Azmi membalikkan badannya namun matanya tak memandang Hafsah.

“Iya.”

“Ehm ... saya ... saya ... saya ....”

“Bos.”

“Iya.”

“Semua sudah siap.”

“Oke. Maaf Ning, saya duluan.”

Azmi langsung menuju studio foto. Ada sebuah butik yang meminta bantuannya untuk memfoto hasil rancangannya untuk desain kemeja dan jas laki-laki.

Ning Hafsah sendiri mendesah, ingin sekali mengatakan kalau dia suka sama Gus Azmi dan ingin melakukan ta’aruf dengannya. Namun lidahnya kelu. Dia dan Kakaknya Gus Zainal sudah mencoba menggagalkan pertemuan antara dirinya dan Gus Iqbal. Sayang Gus Iqbal menolak, akhirnya pertemuan itu berlangsung dua hari yang lalu dan Gus Iqbal telah mengkhitbah dirinya.

Namun dengan tegas Hafsah menolak. Hal itu membuat hubungan antara dirinya dan kedua orang tuanya renggang karena baik abi maupun uminya sudah suka dengan Gus Iqbal. Sedangkan Ning Hafsah sendiri semakin yakin dengan Gus Azmi. Karena mau tak mau dari segi rupa, Gus Azmi menang banyak. Tapi bukan berarti Gus Iqbal kurang menarik.

“Loh Ning, belum selesai fotonya?”

“Oh eh ... sudah Mas Alfin. Ini mau diambil.”
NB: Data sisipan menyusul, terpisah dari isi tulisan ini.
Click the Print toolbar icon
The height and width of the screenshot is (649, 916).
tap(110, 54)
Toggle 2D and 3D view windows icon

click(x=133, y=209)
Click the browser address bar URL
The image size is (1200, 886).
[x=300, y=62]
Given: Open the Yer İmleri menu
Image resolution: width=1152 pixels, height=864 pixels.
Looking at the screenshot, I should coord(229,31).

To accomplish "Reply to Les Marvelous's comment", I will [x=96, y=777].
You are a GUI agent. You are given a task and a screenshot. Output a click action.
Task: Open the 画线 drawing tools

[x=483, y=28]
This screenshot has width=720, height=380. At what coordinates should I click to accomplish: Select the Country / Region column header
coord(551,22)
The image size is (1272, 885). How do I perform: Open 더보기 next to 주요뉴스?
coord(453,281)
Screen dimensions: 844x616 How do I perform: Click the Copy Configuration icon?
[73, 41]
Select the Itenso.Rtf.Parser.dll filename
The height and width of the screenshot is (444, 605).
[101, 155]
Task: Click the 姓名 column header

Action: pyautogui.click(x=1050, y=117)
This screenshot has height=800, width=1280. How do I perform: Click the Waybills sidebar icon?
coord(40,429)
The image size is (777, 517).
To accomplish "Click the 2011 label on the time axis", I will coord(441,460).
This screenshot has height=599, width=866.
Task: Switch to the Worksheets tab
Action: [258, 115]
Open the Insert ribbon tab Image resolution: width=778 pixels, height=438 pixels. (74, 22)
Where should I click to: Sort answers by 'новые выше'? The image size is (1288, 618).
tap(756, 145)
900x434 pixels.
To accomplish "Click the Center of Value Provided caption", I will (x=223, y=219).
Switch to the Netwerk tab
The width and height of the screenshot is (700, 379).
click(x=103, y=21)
“Oh ... saya duluan Ning.”

“Eh ... Mas tunggu!”

“Iya Ning gimana?”

“Ehm ... Gus Azmi masih lama gak ya?”

“Biasanya sampai satu jam, Ning. Ada yang bisa saya bantu?”

“Tolong serahkan ini untuk Gus Azmi.”

Ning Hafsah menyerahkan sebuah surat dan ditaruh di meja. Kemudian Alfin mengambilnya.

“Tolong ya, Mas.”

“Iya Ning gak masalah.”

“Makasih. Saya duluan Mas. Assalamu’alaikum.”

“W*’alaikumussalam.”

***

“Bos.”

“Gimana Fin?”

“Ada titipan dari Ning Hafsah. Kayaknya surat cinta loh Bos. Hihihi.”

“Ada-ada aja kamu. Kalau tagihan utang gimana?”

“Ya dilunasi lah Bos.”

“Hahaha. Aku masuk dulu Fin.”

“Oke Bos.”

Azmi masuk ke ruangannya dan segera membuka amplop surat dan membaca isinya.

Assalamualaikum wr. wb.

Mohon maaf Gus jika apa yang akan saya sampaikan mungkin mengganggu njenengan. Tolong jangan berpikir bahwa saya adalah wanita yang tak tahu malu.

Saya hanya sedang berusaha memperjuangkan masa depan saya. Terutama dalam hal memilih pasangan hidup. Dan hati saya memilih njenengan.

Saya harap rasa yang saya miliki untuk njenengan bersambut Gus. Walau itu membutuhkan waktu. Karena saya tahu, njenengan belum bisa melupakan orang yang pernah njenengan perjuangkan selama tujuh tahun.

Beri saya kepastian Gus, apakah saya harus menunggu atau tidak? Tapi jika saya boleh memilih saya akan menunggu sampai njenengan siap untuk menerima saya.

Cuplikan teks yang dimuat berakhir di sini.